La Tunisie et l’Union européenne (UE) ont négocié en 2016 un «Accord de libre-échange complet et approfondi» (Aleca). Le Forum euro-méditerranéen des instituts de sciences économiques (Femise) analyse aujourd’hui son impact sur le commerce et le production en Tunisie. Extraits.
Synthèse et traduction de l’anglais par Amina Mkada
L’Aleca se base sur l’Accord d’Association (AA) existant entre la Tunisie et l’UE, pour en augmenter la portée et la profondeur.
En termes de portée, là où l’actuel AA est largement concentré sur les produits manufacturés, l’Aleca vise à atteindre davantage de libéralisation et dans une certaine mesure, celle (de l’agriculture et) des services.
Son objectif est de fournir une intégration «profonde» et beaucoup plus significative, à travers l’élimination accrue des obstacles non tarifaires au commerce, comme les normes techniques, un rapprochement législatif plus étroit avec le marché unique de l’UE, et l’amélioration des mesures de facilitation des échanges.
Ne pas alourdir le fardeau de la libéralisation sur la Tunisie
Aussi, les modifications proposées aux tarifs, aux quotas et aux barrières non tarifaires auront un impact sur les échanges commerciaux entre l’UE et la Tunisie, ainsi qu’avec les pays tiers.
Les changements survenus dans les courants d’échanges tunisiens n’étaient pas simplement entraînés par un éventuel changement des tarifs d’importation tunisiens de l’UE, mais aussi par les droits de douane que la Tunisie a perçus et auxquels elle est confrontée vis-à-vis du reste du monde.
Les changements dans les importations tunisiennes ont été motivés par les modifications dans la compétitivité mondiale des pays et par le fait qu’en plus de la libéralisation avec l’UE, la Tunisie a également libéralisé ses droits NPF (nation la plus favorisée).

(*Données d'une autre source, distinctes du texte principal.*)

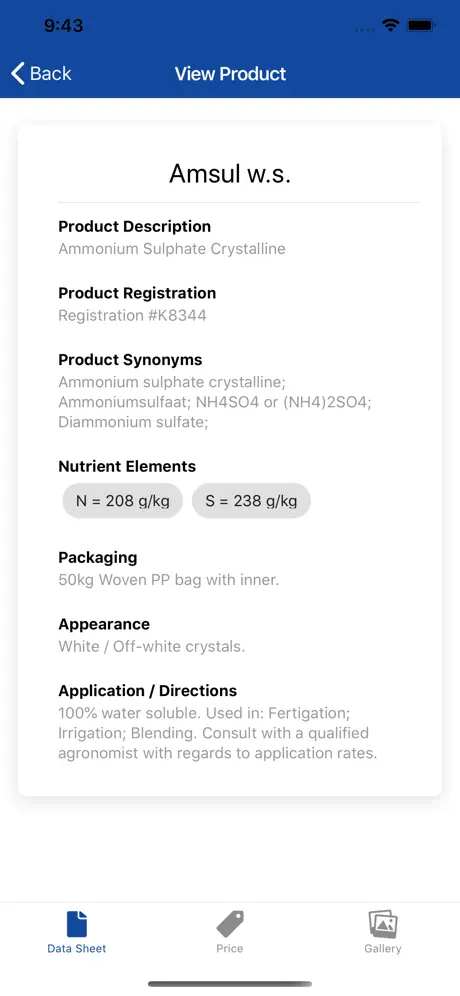
Task: Tap the battery indicator icon
Action: [421, 25]
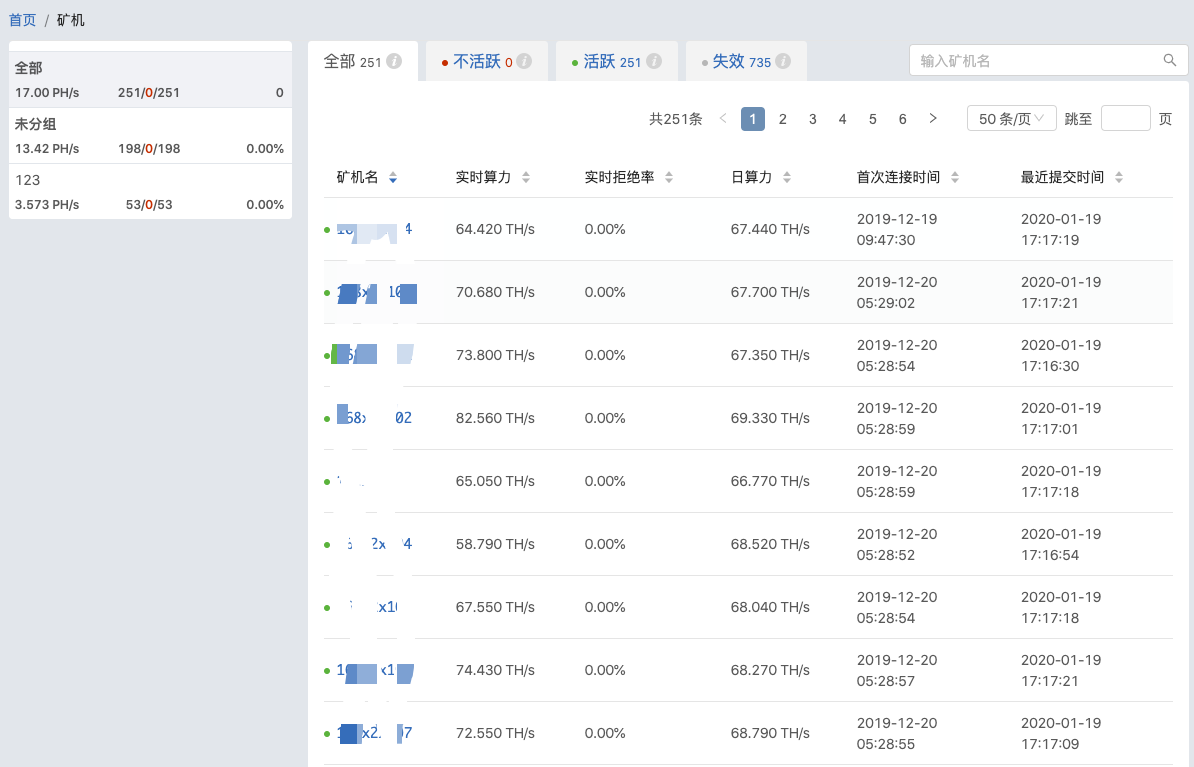
Task: Sort by 实时算力 column arrows
Action: 526,178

Les conclusions tirées de cette analyse démontrent que davantage de réductions des tarifs seulement risque de peser lourd sur le processus d’ajustement en Tunisie. Un faible niveau d’intégration (centré sur les tarifs) alourdit beaucoup plus le fardeau de la libéralisation sur la Tunisie, étant donné que l’UE a déjà libéralisé les siens. En effet, une telle expérience conduit à un déclin de la production tunisienne.
Cependant, la Tunisie pourrait réaliser des gains importants, si l’Aleca réussit à réduire de manière significative les barrières non tarifaires entre l’UE et la Tunisie. Il y a un potentiel de gains nets sur la production et les exportations tunisiennes (jusqu’à 3,4% et 25,4%) respectivement, dans les simulations effectuées dans le cadre de cette analyse.
L’ampleur des nombreuses sources de gains dépendra essentiellement du niveau des obstacles non tarifaires entre l’UE et la Tunisie, et celle des réductions des barrières tant tarifaires que non tarifaires. Il est donc extrêmement important que davantage de travail soit fait, pour mieux comprendre l’ampleur de ces obstacles et quelles politiques spécifiques sont nécessaires pour assurer leur suppression.
Des gagnants et des perdants
Une réponse politique appropriée de la Tunisie serait de minimiser toute libéralisation de ses tarifs pour protéger l’industrie nationale, tout en obtenant des barrières non tarifaires maximales sur le marché de l’UE afin d’encourager les exportations. Ce serait une erreur, car protéger les industries est une source de distorsion, ce qui à long terme n’est pas bon pour la croissance économique. En effet, la plupart des gains provenant du commerce international, sont issus d’une meilleure allocation des ressources provenant de la libéralisation.
Par conséquent, la libéralisation intérieure est également importante et doit être menée progressivement par des politiques appropriées en place, pour traiter tout coût d’ajustement. L’augmentation des exportations est tout aussi importante et peut également entraîner des gains importants.
La libéralisation crée des gagnants et des perdants: les gagnants sont typiquement les consommateurs et les acheteurs d’intrants intermédiaires qui les obtiennent à des prix plus bas, et les travailleurs des entreprises en expansion. Les perdants sont les entreprises et les travailleurs des entreprises confrontées à une concurrence étrangère accrue. Ces coûts d’ajustement, et le temps nécessaire aux particuliers, aux entreprises et aux secteurs pour les ajuster, ne doit pas être sous-estimé.
En conclusion, parallèlement à tout processus d’approfondissement de la libéralisation, il est important qu’il y ait des politiques facilitant le changement industriel structurel et l’aide à l’ajustement, au profit de ceux négativement touchés par cet impact.
Cette analyse du Femise a été réalisée par Dr. Michael Gasiorek de l’Université du Sussex et & InterAnalysis du Royaume Uni, et Pr. Sami Mouley, de l’Université de Tunis.